A miscellaneous compilation of articles and off-the-cuff ideas, mostly relating to the English Language and its words, and how well they are used on some occasions, and how badly on others. But other topics and whimsies are likely to keep cropping up too. This blog is closely related to the website mentioned below.

Friday, 20 July 2012

Good-bye !

I am surprised that professional word-smith Bernard Shaw campaigned for a change in the spelling of the English language.  He pointed out, quite rightly, that the way we spell is often bewildering to learners of the language - whether British or Foreign:  his solution was that we should spell phonetically.  My surprise is not so much that his suggestion is impracticable (it would require not only changing the spelling of thousands of English words, but also the symbols - letters or whatever -  that are needed to represent them); but that he sems to have overlooked that fact of the inevitable continuous, if gradual, changes in the actual way we pronounce our words.

Our words (or the basic elements in them) are based on Anglo-Saxon - a language that centuries before the Norman conquest had evolved in pronunciation from continental and Indo-European languages, and who knows what even more primitive ones earlier still.  Middle English is the name given to the form our language had taken round about the fourteenth century, at which period we started borrowinng words from French (itself a much evolved tongue based on Latin.  In fact Latin itself had evolved over centuries).

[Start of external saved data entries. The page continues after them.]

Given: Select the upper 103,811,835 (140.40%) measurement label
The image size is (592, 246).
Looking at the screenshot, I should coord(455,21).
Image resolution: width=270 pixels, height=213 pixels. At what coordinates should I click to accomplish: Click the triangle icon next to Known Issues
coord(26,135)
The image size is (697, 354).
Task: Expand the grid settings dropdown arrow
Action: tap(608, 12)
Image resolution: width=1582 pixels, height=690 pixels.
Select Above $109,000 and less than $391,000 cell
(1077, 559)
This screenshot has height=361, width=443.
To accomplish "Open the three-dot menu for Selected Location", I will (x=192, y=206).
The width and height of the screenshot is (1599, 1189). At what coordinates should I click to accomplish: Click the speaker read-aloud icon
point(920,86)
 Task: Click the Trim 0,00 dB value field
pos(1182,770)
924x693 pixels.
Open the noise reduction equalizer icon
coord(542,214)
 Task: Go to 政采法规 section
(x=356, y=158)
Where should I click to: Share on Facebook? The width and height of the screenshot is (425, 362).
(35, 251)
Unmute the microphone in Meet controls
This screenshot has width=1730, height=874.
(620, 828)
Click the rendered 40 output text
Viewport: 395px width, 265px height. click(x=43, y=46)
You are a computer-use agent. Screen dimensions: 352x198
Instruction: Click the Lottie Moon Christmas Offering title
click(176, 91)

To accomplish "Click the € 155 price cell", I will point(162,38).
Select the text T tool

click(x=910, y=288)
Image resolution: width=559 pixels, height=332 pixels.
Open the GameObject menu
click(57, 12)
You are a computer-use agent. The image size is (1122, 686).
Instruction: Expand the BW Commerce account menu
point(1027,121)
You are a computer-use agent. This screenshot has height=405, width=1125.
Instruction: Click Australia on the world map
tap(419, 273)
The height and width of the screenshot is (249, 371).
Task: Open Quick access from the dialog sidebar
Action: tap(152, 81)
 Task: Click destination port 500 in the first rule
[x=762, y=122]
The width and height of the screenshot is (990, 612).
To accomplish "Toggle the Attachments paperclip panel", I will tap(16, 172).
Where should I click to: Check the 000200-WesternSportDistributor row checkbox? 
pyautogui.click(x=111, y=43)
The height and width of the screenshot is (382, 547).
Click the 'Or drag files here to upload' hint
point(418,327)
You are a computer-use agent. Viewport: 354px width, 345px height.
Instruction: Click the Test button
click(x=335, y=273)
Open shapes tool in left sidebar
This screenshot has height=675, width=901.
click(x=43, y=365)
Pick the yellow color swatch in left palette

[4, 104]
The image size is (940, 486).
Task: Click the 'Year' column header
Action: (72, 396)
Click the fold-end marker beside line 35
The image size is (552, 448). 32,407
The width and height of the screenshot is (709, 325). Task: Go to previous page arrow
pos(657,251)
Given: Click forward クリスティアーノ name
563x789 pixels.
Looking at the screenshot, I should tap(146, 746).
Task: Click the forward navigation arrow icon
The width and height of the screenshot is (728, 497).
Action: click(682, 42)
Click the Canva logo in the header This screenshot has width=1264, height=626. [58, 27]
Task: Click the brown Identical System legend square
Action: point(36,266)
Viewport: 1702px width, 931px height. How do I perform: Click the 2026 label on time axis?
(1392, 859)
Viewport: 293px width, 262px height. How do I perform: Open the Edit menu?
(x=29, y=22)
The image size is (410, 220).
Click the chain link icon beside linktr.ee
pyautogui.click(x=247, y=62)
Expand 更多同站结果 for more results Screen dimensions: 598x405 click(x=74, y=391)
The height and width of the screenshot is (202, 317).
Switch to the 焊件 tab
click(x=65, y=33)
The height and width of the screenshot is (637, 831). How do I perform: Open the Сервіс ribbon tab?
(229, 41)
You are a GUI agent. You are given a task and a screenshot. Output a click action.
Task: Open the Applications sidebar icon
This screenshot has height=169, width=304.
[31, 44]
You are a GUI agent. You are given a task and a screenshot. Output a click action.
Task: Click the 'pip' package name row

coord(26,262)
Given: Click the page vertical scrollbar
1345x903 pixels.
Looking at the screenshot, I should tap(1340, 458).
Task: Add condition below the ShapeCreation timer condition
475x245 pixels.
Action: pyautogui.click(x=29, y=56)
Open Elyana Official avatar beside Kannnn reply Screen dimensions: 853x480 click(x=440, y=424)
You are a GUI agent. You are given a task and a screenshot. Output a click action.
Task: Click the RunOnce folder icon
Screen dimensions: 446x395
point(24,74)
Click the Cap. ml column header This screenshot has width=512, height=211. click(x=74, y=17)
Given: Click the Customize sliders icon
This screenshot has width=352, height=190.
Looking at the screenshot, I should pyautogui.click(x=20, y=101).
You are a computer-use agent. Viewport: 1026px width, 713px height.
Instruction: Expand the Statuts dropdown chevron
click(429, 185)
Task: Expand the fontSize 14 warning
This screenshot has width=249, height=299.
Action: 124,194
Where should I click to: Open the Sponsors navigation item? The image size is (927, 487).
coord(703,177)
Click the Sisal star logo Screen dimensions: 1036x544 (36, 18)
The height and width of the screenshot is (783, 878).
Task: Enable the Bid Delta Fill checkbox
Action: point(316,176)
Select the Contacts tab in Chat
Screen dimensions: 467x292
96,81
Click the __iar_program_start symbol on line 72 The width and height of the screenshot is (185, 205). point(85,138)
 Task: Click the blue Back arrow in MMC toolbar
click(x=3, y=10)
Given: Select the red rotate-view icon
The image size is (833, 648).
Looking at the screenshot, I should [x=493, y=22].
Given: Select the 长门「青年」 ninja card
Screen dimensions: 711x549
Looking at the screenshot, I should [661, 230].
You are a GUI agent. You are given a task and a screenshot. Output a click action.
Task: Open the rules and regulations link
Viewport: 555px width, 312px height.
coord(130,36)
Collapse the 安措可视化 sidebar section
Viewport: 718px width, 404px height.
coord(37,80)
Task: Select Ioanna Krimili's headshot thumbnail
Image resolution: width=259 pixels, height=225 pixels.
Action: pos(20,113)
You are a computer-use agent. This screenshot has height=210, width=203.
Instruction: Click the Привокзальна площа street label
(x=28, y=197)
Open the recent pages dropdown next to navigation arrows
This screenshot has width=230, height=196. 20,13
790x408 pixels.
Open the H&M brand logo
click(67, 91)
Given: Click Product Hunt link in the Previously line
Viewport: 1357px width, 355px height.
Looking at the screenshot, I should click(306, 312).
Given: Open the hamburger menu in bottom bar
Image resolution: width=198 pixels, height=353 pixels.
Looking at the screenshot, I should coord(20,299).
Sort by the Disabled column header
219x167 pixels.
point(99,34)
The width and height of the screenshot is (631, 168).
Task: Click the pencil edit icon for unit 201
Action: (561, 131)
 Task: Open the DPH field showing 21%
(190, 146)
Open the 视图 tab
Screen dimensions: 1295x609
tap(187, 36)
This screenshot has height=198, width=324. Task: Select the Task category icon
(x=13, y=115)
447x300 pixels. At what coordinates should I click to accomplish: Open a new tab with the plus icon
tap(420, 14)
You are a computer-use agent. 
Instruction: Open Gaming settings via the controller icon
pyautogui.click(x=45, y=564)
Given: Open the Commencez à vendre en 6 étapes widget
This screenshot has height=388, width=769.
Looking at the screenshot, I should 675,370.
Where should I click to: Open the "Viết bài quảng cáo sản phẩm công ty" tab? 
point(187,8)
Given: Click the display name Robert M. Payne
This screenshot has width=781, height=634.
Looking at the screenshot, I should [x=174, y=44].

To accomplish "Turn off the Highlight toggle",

Our Saxon forebears said 'mihte' in two syllables; we now say 'might', in one.  Some spoke of  'wereled', others of 'woreld'; we say 'world'.  They said 'worthscipe', whereas we way 'worship'. They spoke of 'seorewe'; for us it has become 'sorrow'.  These variations are essentially the same words - it is just that the way they are pronounced has changed.  Changing the spelling won't halt this language evolution.

But perhaps the biggest flaw in Shaw's plan is the undoubted fact that even if the spelling remains un changed, the pronunciation of words alters over the generations.  The sound 'oi' in words like spoil and boil was sounded like 'eye' as recently as the eighteenth century:  in the rhyming couplets of Alexander Pope those words were twinned with 'beguile' and 'pile'.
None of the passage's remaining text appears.